» Task details
Copy out the listing below word for word, leaving out the pictures.

» Target position listing
········
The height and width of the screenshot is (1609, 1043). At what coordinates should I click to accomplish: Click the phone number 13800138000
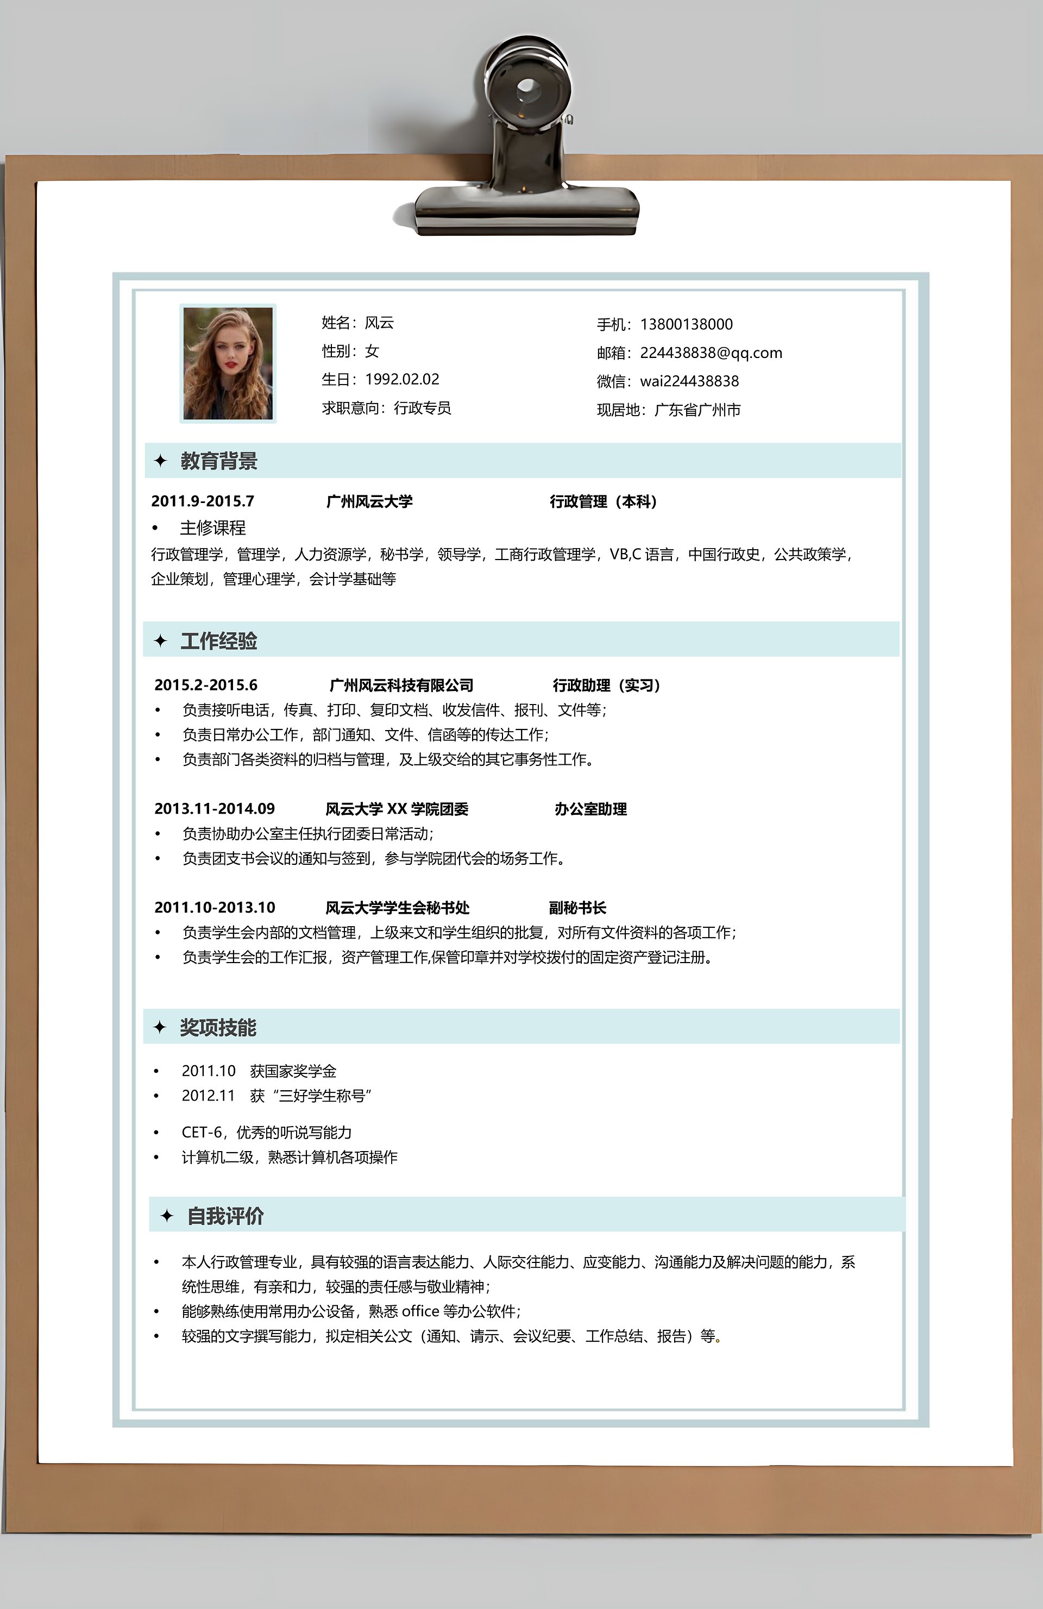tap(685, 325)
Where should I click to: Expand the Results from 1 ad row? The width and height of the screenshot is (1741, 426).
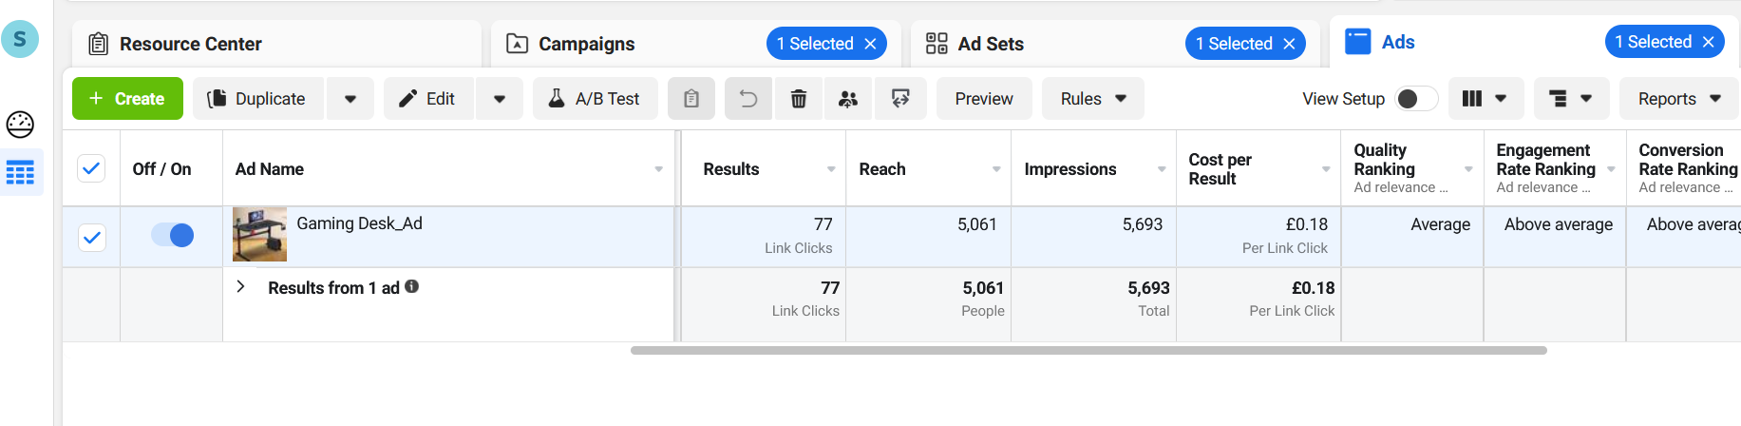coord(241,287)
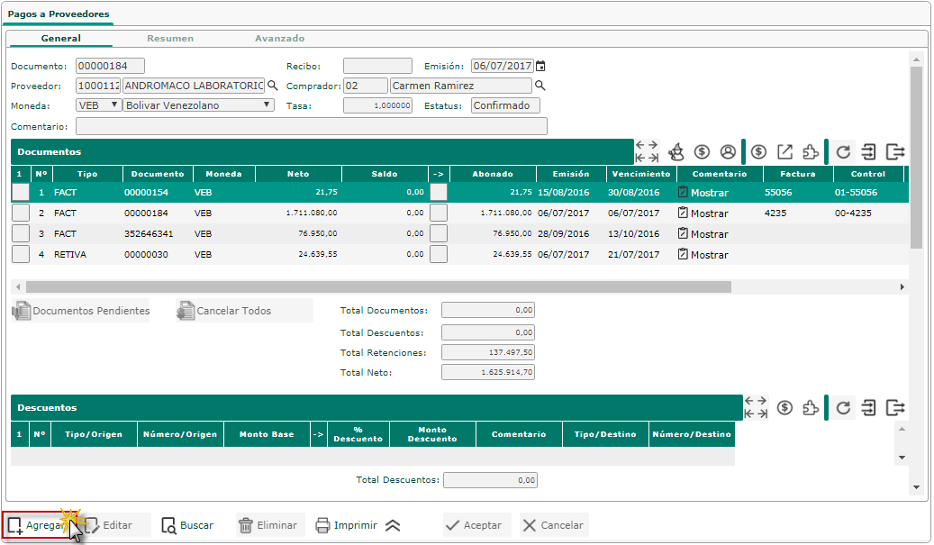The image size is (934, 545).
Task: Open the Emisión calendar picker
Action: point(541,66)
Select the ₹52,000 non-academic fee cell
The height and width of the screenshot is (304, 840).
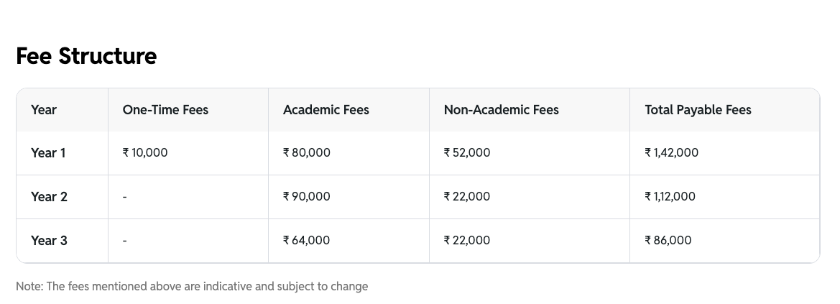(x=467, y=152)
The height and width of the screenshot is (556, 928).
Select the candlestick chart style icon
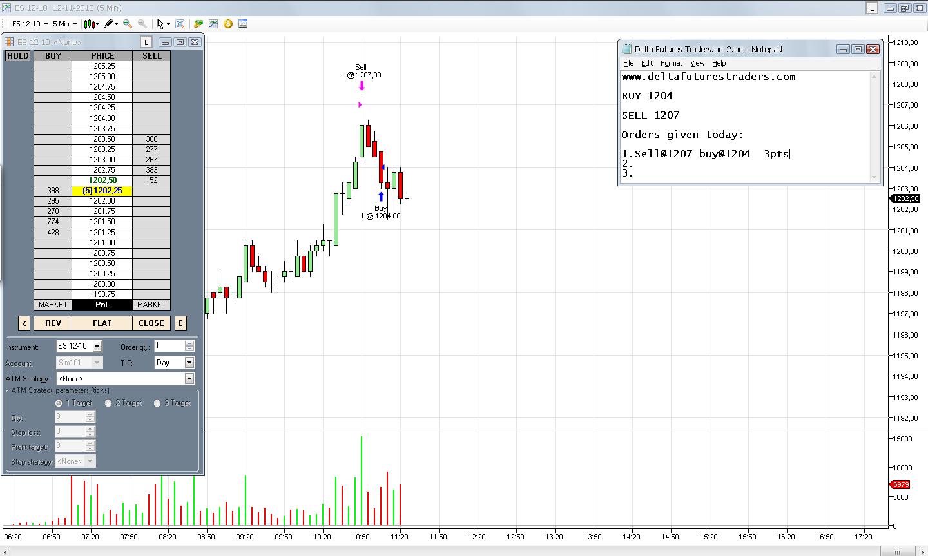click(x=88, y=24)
········
» Response
The height and width of the screenshot is (1609, 1043). At what coordinates should I click to accomplish: Click the phone number 13800138000
tap(685, 325)
Where should I click to: Expand the Results from 1 ad row? The width and height of the screenshot is (1741, 426).
coord(241,287)
The image size is (934, 545).
Task: Open the Emisión calendar picker
Action: point(541,66)
Select the ₹52,000 non-academic fee cell
The height and width of the screenshot is (304, 840).
(x=467, y=152)
The height and width of the screenshot is (556, 928).
Select the candlestick chart style icon
click(x=88, y=24)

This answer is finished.